#### TASK BRIEF
Beneath this task are records; print exactly the stretch of them from the line with "Open the Saved Views select dropdown" through the line with "Given: Toggle visibility", both ends included.

Top of DATA RECORDS

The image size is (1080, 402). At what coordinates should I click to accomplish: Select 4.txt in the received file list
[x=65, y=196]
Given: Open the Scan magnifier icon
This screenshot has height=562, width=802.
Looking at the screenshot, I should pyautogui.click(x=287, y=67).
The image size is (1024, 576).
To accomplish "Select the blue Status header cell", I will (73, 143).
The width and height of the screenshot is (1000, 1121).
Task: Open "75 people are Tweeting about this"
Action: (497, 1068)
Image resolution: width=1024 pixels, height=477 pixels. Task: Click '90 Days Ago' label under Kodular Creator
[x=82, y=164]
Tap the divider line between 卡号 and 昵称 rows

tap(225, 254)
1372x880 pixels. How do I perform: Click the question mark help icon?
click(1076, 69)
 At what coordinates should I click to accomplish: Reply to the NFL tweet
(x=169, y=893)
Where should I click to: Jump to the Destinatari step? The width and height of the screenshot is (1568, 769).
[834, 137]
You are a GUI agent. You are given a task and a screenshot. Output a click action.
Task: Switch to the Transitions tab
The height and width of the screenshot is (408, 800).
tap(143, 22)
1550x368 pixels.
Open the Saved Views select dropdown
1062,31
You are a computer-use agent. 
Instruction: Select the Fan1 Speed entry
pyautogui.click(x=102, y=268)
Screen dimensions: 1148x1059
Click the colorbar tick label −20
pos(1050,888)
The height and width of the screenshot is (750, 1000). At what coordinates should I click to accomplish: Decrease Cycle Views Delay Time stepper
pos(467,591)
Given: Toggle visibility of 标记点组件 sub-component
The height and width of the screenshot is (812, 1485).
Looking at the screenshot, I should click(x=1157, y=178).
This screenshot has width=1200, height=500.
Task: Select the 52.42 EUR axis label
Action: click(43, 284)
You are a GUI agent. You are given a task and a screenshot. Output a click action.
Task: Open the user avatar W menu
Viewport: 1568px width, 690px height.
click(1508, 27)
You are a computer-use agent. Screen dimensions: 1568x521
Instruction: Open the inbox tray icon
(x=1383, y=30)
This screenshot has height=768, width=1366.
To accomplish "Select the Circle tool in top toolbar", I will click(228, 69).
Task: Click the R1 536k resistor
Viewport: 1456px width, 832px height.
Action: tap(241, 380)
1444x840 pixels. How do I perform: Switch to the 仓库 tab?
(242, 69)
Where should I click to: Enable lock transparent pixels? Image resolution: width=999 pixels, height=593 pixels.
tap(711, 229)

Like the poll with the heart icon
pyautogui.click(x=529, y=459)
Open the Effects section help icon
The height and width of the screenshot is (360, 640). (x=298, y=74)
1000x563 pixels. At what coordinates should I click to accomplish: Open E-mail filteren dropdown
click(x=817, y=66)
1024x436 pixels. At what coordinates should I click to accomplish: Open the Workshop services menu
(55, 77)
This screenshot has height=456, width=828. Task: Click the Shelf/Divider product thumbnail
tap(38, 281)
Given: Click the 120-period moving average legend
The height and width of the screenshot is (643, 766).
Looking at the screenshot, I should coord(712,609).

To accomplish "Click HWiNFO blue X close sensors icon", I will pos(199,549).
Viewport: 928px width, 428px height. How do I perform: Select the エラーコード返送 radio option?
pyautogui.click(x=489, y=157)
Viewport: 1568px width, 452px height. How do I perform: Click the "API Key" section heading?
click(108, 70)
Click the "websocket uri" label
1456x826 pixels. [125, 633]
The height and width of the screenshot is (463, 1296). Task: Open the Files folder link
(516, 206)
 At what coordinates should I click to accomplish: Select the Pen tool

Bottom of DATA RECORDS

#### YOUR RESPONSE
Open the Saved Views select dropdown
1062,31
You are a computer-use agent. 
Instruction: Select the Fan1 Speed entry
pyautogui.click(x=102, y=268)
Screen dimensions: 1148x1059
Click the colorbar tick label −20
pos(1050,888)
The height and width of the screenshot is (750, 1000). At what coordinates should I click to accomplish: Decrease Cycle Views Delay Time stepper
pos(467,591)
Given: Toggle visibility of 标记点组件 sub-component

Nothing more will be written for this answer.